--- Reading passage ---

From Hollywood blockbusters to TV commercials, the days of wincing at poor quality computer-generated imagery (CGI) are numbered; advances in the software and hardware required to create highly realistic images mean that it’s increasingly difficult to identify where reality ends and virtual reality begins.
With that in mind, it’s worth noting that many of the realistic-looking images of cars – and other products – seen online, in magazines and on television have been produced not using top-of-the-range digital camera technology, but with high-end 3D visualisation software.
Digital product visualisations are built on CAD data. 3D visualisations can be found everywhere – and the visualisation technique can be applied to any product, whether it’s an aeroplane, a car, a train, a T-shirt, a suit or a pair of trainers.
“We apply it across the value chain,” explains Roberto Schettler, Chief Executive of Dassault Systèmes’ high-end 3D visualisation brand, 3DExcite. “The use of digital vehicle marketing is increasing, and we provide the relevant software and creative services.”
The marketing and sales processes begin long before vehicles are built. “We feed marketing with product visuals based on the data from the design and development process. Once you go deeper into the sales space, that’s where OEMs usually use online car configurators to promote their products to the full. Cars are of course very visual. You go online to configure your chosen car, adding minute details to your vehicle, right down to the colour of stitching on the seats.
“This kind of experience already happens at manifold points of sale and in virtual showrooms, and in the future, people will experience more life-sized cars in dealerships of all kinds. There are various concepts, from virtual tours where you can sit virtually in the car, walk around it and experience all the different aspects of the car, up to X-ray views that reveal the vehicle’s workings.” Sounds familiar? 3DExcite supported Audi when the OEM created its Audi City line of stores in London.
So, how does it work? “First of all, we provide 3D visualisation software. Our core product is called Deltagen. In addition, we have a product called Picturebook for asset management and automation, and a number of different visualisation products. At the other end, we offer creative services with a focal point on CGI stills and movies. And in-between the two, our solutions team takes those software portfolio and artistic capabilities and merges them together in solutions, whether that’s at the point of sale or for engineering.”
Car configurators need constantly to be fed with new data and images – at least every six months, agrees Schettler, due to face-lifts and model updates. And the field is becoming competitive. “But there is nobody like us – we combine all the required capabilities under one roof,” he explains. “That’s why we are the leading company in the field of visual configurators for web, dealerships and mobile applications. There are literally thousands of such systems out there in the showrooms across many brands, and we are the only company that has this industrial strength to carry-out projects from A to Z.”

--- Records ---

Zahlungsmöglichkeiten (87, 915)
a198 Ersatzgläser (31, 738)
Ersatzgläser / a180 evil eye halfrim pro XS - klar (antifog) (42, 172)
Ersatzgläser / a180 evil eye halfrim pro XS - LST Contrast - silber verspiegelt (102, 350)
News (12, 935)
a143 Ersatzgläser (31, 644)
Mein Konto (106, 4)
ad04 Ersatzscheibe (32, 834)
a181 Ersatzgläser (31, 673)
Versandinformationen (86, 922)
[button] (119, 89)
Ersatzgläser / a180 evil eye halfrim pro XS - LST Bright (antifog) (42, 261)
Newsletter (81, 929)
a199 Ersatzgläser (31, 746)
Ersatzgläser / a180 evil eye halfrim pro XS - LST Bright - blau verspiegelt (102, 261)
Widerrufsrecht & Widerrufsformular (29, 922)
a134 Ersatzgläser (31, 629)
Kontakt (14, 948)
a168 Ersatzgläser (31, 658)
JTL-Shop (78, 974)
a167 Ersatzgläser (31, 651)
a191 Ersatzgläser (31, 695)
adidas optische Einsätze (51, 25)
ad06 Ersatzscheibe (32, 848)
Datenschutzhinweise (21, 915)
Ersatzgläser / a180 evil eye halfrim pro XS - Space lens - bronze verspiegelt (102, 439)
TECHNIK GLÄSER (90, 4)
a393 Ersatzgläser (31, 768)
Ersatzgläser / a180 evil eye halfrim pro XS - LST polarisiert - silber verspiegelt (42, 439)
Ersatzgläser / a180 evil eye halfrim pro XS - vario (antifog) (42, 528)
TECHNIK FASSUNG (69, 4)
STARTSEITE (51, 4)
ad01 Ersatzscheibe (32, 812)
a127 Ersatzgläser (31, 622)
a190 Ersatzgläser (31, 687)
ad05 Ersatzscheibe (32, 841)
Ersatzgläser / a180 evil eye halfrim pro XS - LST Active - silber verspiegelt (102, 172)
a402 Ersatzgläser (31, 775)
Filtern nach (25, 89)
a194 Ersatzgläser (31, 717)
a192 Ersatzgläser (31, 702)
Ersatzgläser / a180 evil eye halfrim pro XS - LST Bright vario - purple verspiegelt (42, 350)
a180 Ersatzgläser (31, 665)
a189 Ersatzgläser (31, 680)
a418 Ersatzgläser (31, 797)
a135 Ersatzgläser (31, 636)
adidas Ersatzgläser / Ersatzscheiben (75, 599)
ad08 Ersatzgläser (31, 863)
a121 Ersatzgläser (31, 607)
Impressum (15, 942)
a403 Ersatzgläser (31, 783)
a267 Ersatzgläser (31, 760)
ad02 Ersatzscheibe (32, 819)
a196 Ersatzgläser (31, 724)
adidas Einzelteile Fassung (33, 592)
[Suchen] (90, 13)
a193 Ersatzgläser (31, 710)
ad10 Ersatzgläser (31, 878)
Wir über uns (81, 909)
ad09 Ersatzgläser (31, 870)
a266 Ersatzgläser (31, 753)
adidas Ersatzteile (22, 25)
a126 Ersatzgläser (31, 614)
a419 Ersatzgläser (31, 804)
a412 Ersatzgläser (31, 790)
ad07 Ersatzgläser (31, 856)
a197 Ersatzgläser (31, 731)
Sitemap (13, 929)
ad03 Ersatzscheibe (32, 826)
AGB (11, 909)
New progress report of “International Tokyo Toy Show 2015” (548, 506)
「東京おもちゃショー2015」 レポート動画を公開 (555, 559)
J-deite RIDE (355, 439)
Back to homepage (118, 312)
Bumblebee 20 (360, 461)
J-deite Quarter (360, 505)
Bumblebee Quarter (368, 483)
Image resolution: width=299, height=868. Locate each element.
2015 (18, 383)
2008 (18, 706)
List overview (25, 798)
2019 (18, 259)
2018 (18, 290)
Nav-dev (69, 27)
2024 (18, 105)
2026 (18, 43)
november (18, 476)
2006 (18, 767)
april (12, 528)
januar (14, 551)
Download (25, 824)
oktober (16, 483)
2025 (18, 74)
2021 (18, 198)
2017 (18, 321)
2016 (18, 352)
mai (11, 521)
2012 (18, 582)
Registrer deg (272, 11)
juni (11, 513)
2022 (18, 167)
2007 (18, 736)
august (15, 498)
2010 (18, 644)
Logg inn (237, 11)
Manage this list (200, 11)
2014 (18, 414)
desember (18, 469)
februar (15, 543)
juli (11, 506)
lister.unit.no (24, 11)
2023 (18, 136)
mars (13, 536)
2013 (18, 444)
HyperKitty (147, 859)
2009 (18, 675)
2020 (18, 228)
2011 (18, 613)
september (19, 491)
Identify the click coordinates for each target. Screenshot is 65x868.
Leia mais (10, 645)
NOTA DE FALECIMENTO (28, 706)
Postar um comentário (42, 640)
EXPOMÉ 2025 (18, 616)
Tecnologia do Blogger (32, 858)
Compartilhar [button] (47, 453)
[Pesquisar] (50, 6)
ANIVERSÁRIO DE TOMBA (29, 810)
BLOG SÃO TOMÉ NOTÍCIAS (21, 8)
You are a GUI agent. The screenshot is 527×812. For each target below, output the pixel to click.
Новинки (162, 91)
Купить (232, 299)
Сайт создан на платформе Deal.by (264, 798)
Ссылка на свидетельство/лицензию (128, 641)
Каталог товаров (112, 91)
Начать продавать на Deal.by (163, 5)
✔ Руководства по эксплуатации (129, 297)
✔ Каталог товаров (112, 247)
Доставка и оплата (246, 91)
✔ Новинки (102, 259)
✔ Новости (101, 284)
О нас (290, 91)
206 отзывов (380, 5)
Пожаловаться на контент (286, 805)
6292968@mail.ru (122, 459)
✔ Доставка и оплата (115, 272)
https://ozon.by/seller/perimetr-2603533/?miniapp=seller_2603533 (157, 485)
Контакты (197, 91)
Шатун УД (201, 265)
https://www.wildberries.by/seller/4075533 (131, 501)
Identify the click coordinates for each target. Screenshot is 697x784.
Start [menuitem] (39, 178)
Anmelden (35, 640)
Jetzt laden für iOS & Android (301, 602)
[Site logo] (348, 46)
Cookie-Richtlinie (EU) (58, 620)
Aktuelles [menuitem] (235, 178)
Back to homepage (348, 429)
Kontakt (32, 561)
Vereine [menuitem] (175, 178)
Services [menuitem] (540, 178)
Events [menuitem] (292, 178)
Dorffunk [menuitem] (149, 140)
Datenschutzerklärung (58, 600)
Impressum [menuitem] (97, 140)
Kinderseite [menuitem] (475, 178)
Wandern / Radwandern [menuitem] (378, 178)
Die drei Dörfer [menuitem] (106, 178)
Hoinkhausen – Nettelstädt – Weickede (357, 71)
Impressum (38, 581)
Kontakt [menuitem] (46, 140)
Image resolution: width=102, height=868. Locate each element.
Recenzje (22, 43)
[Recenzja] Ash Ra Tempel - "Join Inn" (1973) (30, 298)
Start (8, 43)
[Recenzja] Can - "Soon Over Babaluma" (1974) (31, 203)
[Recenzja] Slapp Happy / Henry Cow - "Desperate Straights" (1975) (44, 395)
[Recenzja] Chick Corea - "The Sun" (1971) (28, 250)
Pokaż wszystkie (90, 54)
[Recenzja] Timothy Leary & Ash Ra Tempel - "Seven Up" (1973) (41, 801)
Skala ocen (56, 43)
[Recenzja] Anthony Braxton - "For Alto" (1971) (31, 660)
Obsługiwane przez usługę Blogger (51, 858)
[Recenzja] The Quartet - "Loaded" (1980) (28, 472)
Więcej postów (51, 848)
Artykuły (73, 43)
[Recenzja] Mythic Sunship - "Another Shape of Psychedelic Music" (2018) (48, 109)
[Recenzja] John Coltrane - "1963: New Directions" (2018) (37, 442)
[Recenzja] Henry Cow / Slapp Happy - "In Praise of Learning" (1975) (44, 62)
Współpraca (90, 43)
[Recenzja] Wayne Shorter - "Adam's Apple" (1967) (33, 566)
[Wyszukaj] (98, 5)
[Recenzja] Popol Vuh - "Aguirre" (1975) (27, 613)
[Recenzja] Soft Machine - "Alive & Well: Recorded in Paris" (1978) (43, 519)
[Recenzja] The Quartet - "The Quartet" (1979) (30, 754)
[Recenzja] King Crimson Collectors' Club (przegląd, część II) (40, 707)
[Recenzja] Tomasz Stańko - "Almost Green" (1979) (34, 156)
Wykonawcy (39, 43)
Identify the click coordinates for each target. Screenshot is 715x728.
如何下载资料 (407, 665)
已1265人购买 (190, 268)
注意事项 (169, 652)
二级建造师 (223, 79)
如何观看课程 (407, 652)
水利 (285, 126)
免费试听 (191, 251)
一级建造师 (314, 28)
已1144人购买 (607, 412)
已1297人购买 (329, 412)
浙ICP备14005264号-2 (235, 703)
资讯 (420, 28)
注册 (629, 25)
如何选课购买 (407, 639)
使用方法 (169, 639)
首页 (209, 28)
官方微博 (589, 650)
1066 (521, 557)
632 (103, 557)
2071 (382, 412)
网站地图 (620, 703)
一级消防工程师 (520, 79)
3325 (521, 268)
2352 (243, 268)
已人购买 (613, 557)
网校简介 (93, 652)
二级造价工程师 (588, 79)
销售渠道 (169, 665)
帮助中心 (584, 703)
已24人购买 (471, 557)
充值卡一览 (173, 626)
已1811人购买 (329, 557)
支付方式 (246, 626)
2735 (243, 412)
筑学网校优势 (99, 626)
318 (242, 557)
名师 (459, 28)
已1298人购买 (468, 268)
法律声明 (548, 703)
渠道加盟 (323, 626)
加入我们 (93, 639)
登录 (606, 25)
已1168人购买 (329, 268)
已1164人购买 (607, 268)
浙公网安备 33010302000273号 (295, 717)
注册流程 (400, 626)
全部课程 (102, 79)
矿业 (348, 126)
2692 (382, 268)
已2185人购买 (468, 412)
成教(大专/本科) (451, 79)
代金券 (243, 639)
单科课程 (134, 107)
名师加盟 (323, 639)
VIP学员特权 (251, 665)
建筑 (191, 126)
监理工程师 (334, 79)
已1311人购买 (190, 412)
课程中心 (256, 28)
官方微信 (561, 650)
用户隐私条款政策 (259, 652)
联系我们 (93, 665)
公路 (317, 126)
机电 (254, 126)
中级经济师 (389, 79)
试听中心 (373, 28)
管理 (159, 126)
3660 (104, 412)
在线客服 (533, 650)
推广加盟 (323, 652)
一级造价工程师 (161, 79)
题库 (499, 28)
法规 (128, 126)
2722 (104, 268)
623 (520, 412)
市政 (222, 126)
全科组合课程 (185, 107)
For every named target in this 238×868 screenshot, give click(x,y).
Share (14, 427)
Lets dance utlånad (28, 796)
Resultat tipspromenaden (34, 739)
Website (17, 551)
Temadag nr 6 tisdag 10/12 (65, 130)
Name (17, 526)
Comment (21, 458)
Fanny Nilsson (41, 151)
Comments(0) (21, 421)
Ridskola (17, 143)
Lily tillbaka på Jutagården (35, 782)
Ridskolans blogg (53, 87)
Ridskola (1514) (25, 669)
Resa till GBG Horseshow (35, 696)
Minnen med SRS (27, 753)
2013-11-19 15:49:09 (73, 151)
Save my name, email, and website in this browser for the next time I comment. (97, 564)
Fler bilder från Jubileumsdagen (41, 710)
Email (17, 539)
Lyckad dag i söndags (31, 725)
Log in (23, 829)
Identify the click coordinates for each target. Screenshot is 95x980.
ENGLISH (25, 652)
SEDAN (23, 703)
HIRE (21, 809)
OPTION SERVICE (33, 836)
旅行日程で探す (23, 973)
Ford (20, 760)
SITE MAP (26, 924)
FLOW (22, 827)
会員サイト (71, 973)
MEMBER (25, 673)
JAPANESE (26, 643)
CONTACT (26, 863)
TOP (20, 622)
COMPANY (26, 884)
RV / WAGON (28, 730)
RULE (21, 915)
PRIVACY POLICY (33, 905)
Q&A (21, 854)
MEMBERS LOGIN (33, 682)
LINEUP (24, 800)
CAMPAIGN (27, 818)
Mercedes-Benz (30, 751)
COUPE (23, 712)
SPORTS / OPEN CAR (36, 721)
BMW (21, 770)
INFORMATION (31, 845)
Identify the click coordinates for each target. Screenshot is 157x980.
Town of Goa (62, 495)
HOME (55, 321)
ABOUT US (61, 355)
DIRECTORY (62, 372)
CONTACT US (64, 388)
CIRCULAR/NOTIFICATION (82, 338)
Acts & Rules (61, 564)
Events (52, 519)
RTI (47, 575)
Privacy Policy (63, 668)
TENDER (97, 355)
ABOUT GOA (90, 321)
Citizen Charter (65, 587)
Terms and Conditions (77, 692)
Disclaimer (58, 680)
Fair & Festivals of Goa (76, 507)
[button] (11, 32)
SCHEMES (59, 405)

---

Exercise prompt -> In the article on 3D product visualization above, retype the passage from "From Hollywood blockbusters" up to and including "virtual reality begins.".

Response to this task ->
From Hollywood blockbusters to TV commercials, the days of wincing at poor quality computer-generated imagery (CGI) are numbered; advances in the software and hardware required to create highly realistic images mean that it’s increasingly difficult to identify where reality ends and virtual reality begins.